_EXERCISE REQUIREMENTS_
Edit everything from the start of the records down to the line containing "pyautogui.click(x=581, y=199)", both ends included, swapping "Choose" for "Select" and changing nothing else. Leave the pictures out of your answer.

_TASK INPUT_
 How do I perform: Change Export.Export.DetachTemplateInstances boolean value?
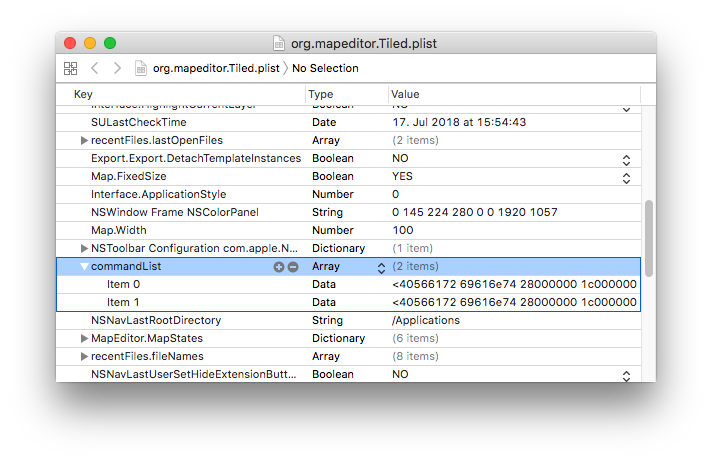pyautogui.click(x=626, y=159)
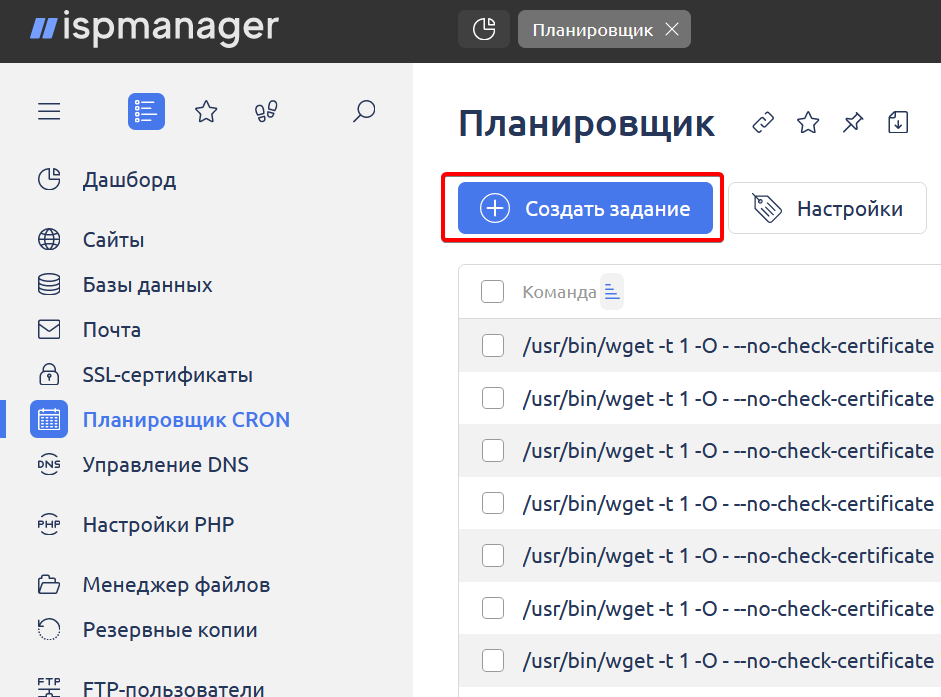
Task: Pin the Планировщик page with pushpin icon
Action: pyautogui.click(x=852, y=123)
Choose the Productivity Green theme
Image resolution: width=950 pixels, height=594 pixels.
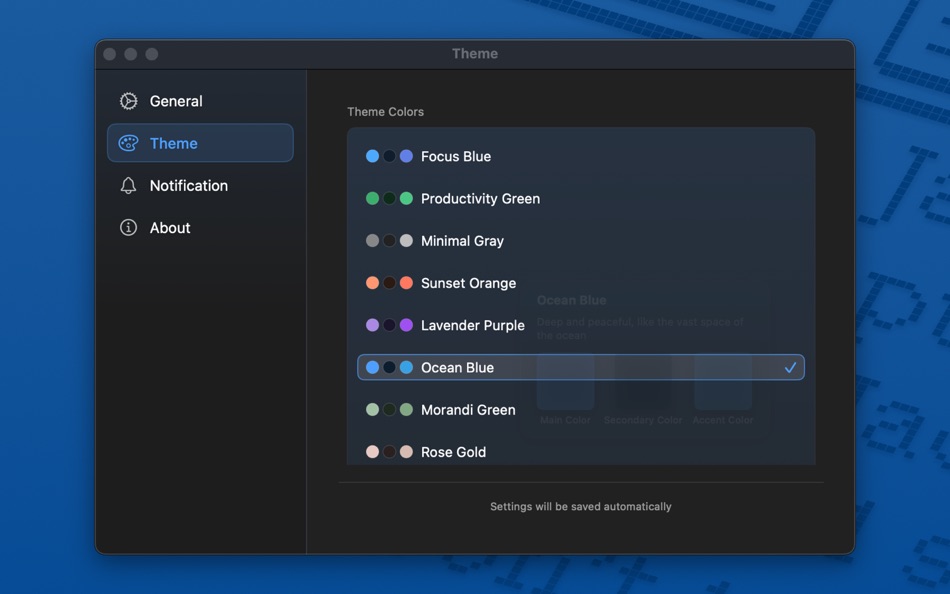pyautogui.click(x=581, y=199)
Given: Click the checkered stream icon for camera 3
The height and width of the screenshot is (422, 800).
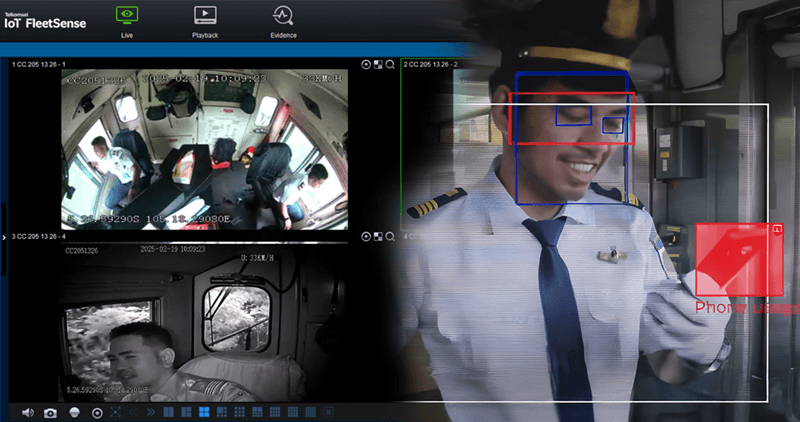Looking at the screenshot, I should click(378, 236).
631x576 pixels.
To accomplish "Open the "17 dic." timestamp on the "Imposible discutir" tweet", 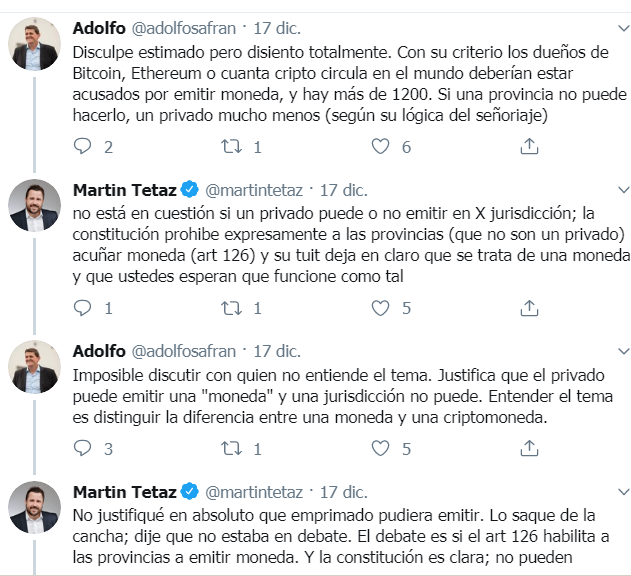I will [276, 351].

_FINAL RESULT_
 How do I perform: Change Export.Export.DetachTemplateInstances boolean value?
pyautogui.click(x=626, y=159)
Task: Pin the Планировщик page with pushpin icon
Action: pyautogui.click(x=852, y=123)
Select the Productivity Green theme
Image resolution: width=950 pixels, height=594 pixels.
pyautogui.click(x=581, y=199)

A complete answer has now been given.